Over the past few months, we’ve been sharing content on hiring challenges and turnover issues. In this post, we’re going to cover one of the top reasons that employees leave a job and what you can do about it.
Research from global staffing firm Robert Half suggests there’s truth to the saying, “People leave managers, not companies.” About half of professionals surveyed (49%) have quit a job due to a bad boss. This fact highlights the extreme importance of the front-line management team in your DC. This team is the cornerstone of your operation and will heavily influence your hiring and retention success or failure.
Many operations fail to build a successful front-line management team because they fail to hire the right management talent to begin with. In many operations we’ve observed, DC Managers are promoted from the floor – meaning 10 years ago they were picking orders. These individuals have the technical chops to know what needs to get done, but they often lack the soft skills required to get their teams to do the work. The key to creating a successful front-line management team today hinges on the ability to identify the soft skills required for the job and hiring and training around these skills.
Skills Today’s DC Managers Need
Today’s DC Managers need to be experts in sales, communication and coaching.
When the economy tightened, many predicted that hiring warehouse talent would get easier as the market would be flooded with job candidates. That hasn’t been the case. Warehousing and distribution employment numbers have actually reached all-time highs making it more challenging than it’s ever been to find candidates. Today’s DC Managers need to experts at selling their operations.
Unfortunately, most DC Managers aren’t trained in the “art of interviewing”. Many resort to grilling candidates and fail to sell the benefits of working for the organization. If this is the case, it’s time to leverage the skills of your Human Resources team. They can help get your managers up to speed on winning interview techniques.

> Objective A: Decide whether each statement agrees with the article on front-line DC management, answering yes or no and quoting the words of the article that settle it: (i) About half of the professionals surveyed have quit a job because of a bad boss. (ii) Hiring warehouse talent became easier after the economy tightened. (iii) Most DC Managers are trained in the art of interviewing.
> Objective B: According to the article on front-line DC management, which team can help managers get up to speed on winning interview techniques?

> Source data:
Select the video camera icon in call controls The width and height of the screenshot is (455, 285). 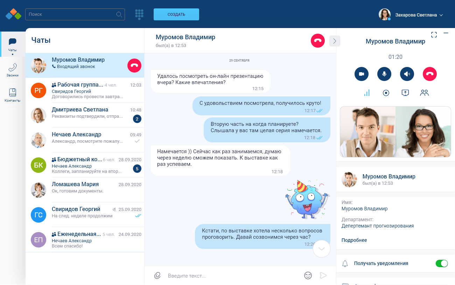pyautogui.click(x=361, y=74)
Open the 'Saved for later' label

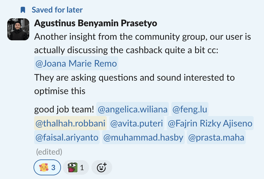tap(57, 10)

> Problem solution A:
(i) Yes: "About half of professionals surveyed (49%) have quit a job due to a bad boss."
(ii) No: "That hasn’t been the case."
(iii) No: "most DC Managers aren’t trained in the “art of interviewing”."

> Problem solution B: The Human Resources team.